When the fast computation used in arriving the best model is disabled in auto.arima, the best model generated is ARIMA(2,1,1) indicating no seasonality part.
arimafit3 <- auto.arima(loan_to_deposit,stepwise=FALSE)
summary(arimafit3)
Series: loan_to_deposit
ARIMA(2,1,1)
Coefficients:
ar1 ar2 ma1
-0.7574 -0.0351 0.6233
s.e. 0.6346 0.1532 0.6262
sigma^2 estimated as 19.5: log likelihood=-357.22
AIC=722.44 AICc=722.78 BIC=733.69
Training set error measures:
ME RMSE MAE MPE MAPE MASE ACF1
Training set 0.1214725 4.397839 2.687355 -0.1711618 4.541871 0.2182101 -0.002261327
tsdisplay(residuals(arimafit3))
Comparing the three ARIMA models - ARIMA(0,1,0)(1,0,1)[12], ARIMA(0,1,0) and ARIMA(2,1,1), the ARIMA(0,1,0) has the smallest AICc value previously generated. Since the the three models have the same one order difference they can be compared using AICc. Based on this criteria ARIMA(0,1,0) would be a best model of the three.
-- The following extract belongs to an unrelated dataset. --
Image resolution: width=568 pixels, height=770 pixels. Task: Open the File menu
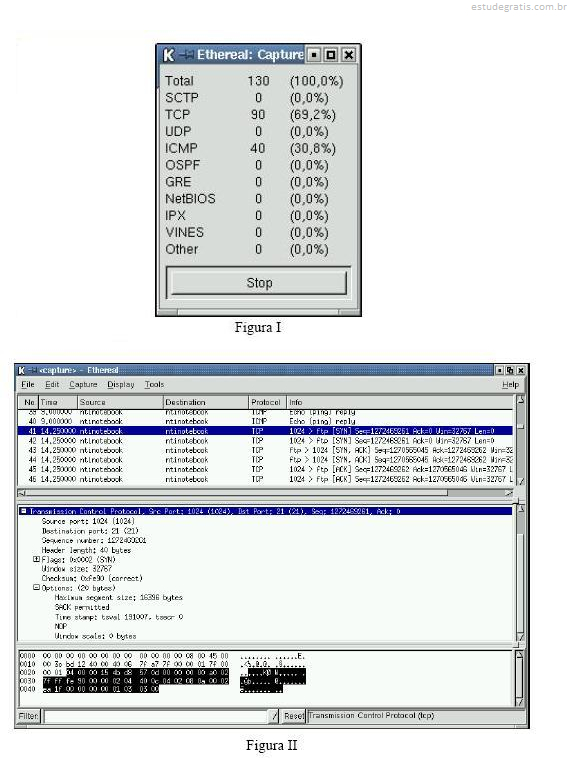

#AICc values for the different Models
x<- arimafit$aicc
y<- arimafit2$aicc
z<- arimafit3$aicc
df1 <- data.frame( models = c("ARIMA(0,1,0)(1,0,1)[12]","ARIMA(0,1,0)","ARIMA(2,1,1)"),AICc=c(x,y,z))
knitr::kable(df1, caption = "AICs of the Different Models")
| models | AICc |
|---|---|
| ARIMA(0,1,0)(1,0,1)[12] | 723.6083 |
| ARIMA(0,1,0) | 719.6052 |
| ARIMA(2,1,1) | 722.7817 |
Compared using RMSE ARIMA(2,1,0) produces the lowest RMSE
# ARIMA(0,1,0)(1,0,1)[12]
accuracy(arimafit)
ME RMSE MAE MPE MAPE MASE ACF1
Training set 0.1117394 4.451392 2.693037 -0.1663461 4.527217 0.2186715 -0.1409733
# ARIMA(0,1,0)
accuracy(arimafit2)
ME RMSE MAE MPE MAPE MASE ACF1
Training set 0.1111027 4.454762 2.674006 -0.1614636 4.494982 0.2171262 -0.1453001
# ARIMA(2,1,1)
accuracy(arimafit3)
ME RMSE MAE MPE MAPE MASE ACF1
Training set 0.1214725 4.397839 2.687355 -0.1711618 4.541871 0.2182101 -0.002261327
plot(residuals(arimafit), main= "Residuals-(0,1,0)(1,0,1)[12], ARIMA(0,1,0) & ARIMA(2,1,1) Models ", xlab="Year", ylab="Residual")
lines(residuals(arimafit2), col="red")
lines(residuals(arimafit3), col="blue")
legend("bottomleft",lty=1, col=c("black","red","blue"),
c("ARIMA(0,1,0)(1,0,1)[12]","ARIMA(0,1,0)","ARIMA(2,1,1)"),cex=0.80)
Observing the residual plots the three models looks very similar.